通過這些適當的修改,當客戶瀏覽分類時,他們將看到圖像,它是作為產品描述的一部分顯示的,如圖9-22所示。
Figure 9-22. Displaying product images
圖9-22. 顯示產品圖像
Summary
小結
In this and the previous two chapters, we have demonstrated how the ASP.NET MVC Framework can be used to create a realistic e-commerce application. This extended example has introduced many of the framework’s key features: controllers, action methods, routing, views, model binding, metadata, validation, layouts, authentication, and more.
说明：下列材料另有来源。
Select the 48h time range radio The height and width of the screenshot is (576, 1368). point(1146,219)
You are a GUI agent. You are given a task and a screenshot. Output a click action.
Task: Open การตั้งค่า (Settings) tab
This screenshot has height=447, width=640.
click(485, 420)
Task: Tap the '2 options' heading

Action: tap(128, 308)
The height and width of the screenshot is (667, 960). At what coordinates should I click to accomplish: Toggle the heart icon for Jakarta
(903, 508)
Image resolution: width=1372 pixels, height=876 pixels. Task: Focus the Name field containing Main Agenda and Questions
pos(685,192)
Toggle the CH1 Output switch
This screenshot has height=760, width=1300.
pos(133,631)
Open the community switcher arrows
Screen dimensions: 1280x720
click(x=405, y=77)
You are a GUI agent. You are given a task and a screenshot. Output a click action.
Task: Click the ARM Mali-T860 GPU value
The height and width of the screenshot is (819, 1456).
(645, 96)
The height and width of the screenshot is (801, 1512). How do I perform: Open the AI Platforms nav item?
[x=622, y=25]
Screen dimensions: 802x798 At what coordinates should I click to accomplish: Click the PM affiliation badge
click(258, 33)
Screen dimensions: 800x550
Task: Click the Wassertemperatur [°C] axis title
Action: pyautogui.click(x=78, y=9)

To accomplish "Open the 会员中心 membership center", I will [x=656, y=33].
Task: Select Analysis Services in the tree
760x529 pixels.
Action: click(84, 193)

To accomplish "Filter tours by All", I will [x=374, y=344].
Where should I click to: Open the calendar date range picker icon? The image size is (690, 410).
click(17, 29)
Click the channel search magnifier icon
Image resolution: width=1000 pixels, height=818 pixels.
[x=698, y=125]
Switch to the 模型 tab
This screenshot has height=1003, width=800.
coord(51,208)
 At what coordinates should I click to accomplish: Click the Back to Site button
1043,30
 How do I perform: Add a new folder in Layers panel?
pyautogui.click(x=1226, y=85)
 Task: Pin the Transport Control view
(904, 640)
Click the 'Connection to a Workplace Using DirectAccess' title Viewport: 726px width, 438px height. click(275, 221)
You have also seen how some of the key technologies related to MVC can be used. These included the Entity Framework, Ninject, Moq, and the Visual Studio support for unit testing.
在本章以及前面兩章中,我們已經演示了,可以如何運用ASP.NET MVC框架來創建真實的電子商務應用程序。這個擴展示例已經介紹了框架的許多關鍵特性:控制器、動作方法、路由、視圖、模型綁定、元數據、驗證、布局、認證等等。你也已經看到了如何使用與MVC相關的一些關鍵技術。這些包括實體框架、Ninject、Moq、以及Visual Studio對單元測試的支持。
We have ended up with an application that has a clean, component-oriented architecture that separates out the various concerns, leaving us with a code base that will be easy to extend and maintain. The second part of this book digs deep into each MVC Framework component to give you a complete guide to its capabilities.
我們最終實現了一個應用程序,它具有整潔的、實現了關注分離的面向組件的體系結構,給我們留下了易於擴展和維護的代碼基礎(意即,可以在現有代碼的基礎上,進一步開發此應用程序,或用它開發其它應用程序 — 譯者注)。本書的第二部分將深入到MVC框架每個組件的內部,以對它的能力給出完整指南。